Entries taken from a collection

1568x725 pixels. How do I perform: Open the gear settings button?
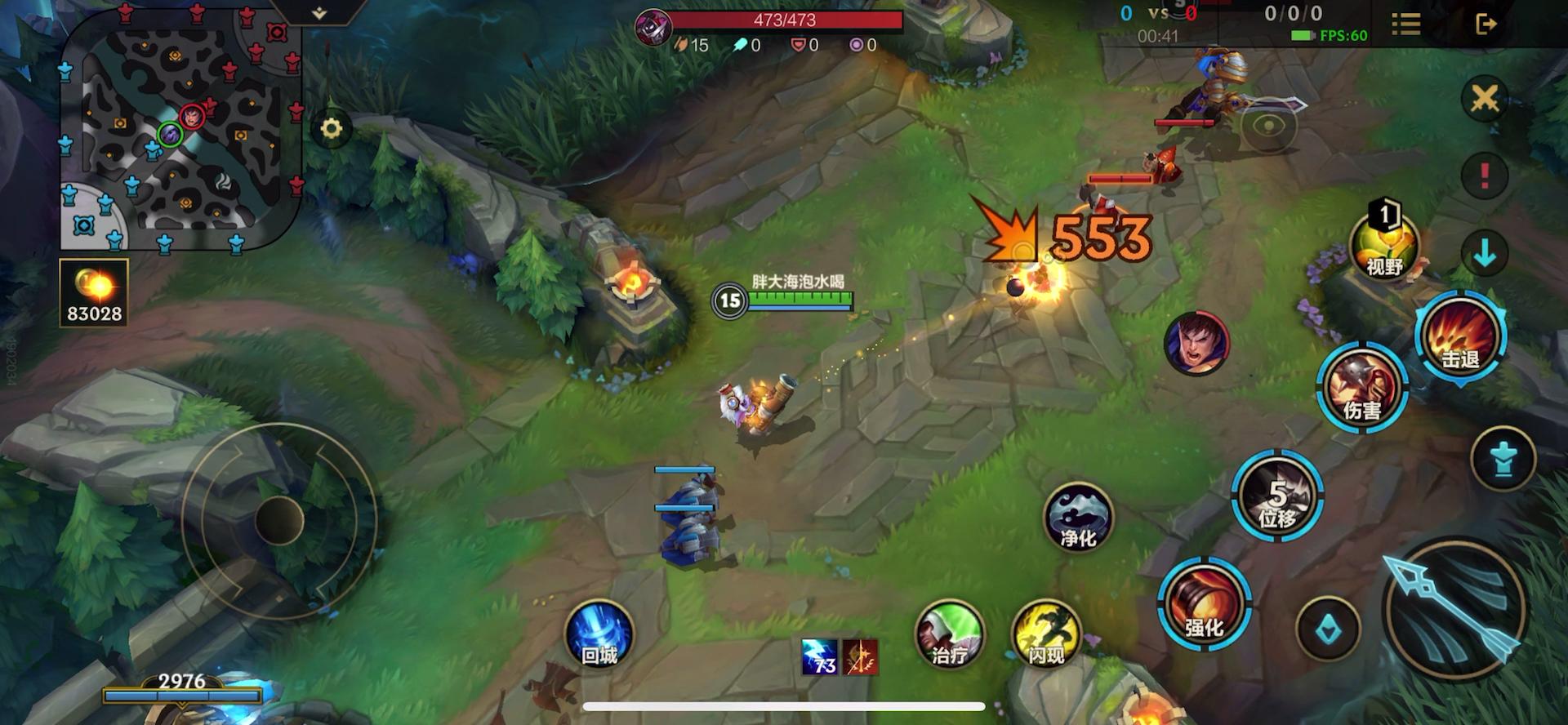point(331,129)
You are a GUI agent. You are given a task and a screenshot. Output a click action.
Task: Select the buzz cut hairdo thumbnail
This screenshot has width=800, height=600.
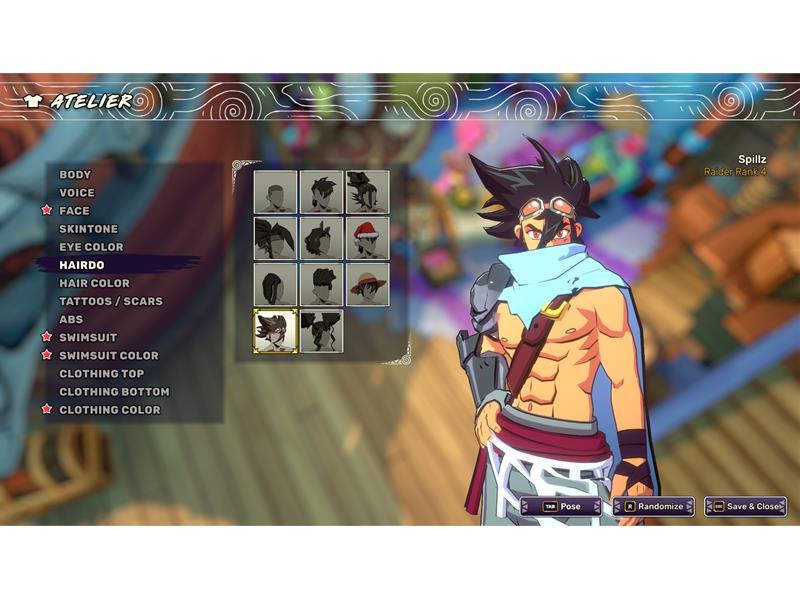[x=275, y=192]
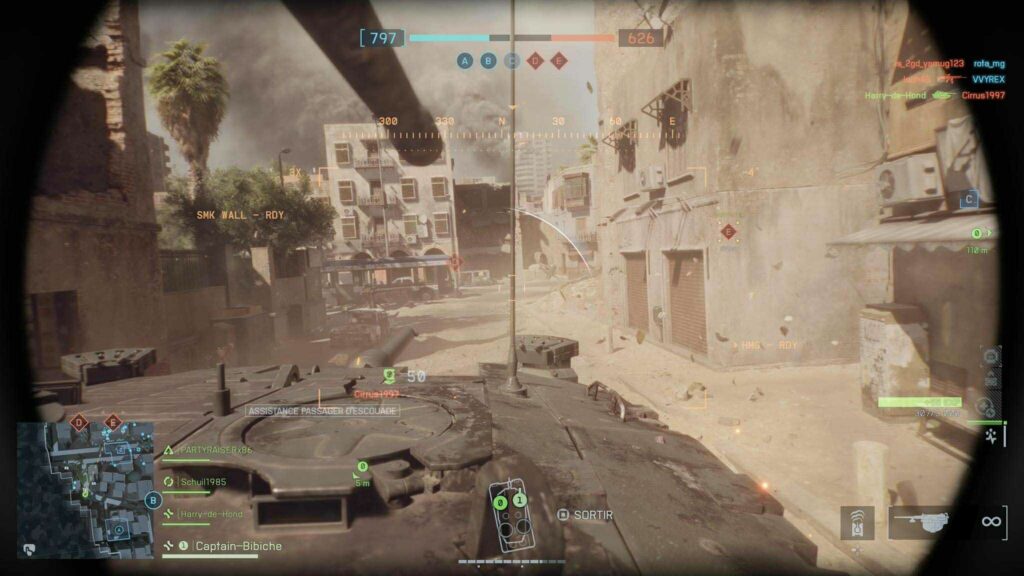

## Task prompt
Please change every "screenshot" in the rows above to "screen capture", keeping everything else the same, and leave the pictures out of your version.

## The reply
1568x725 pixels. How do I perform: Open the gear settings button?
point(331,129)
You are a GUI agent. You are given a task and a screen capture. Output a click action.
Task: Select the buzz cut hairdo thumbnail
This screen capture has width=800, height=600.
[x=275, y=192]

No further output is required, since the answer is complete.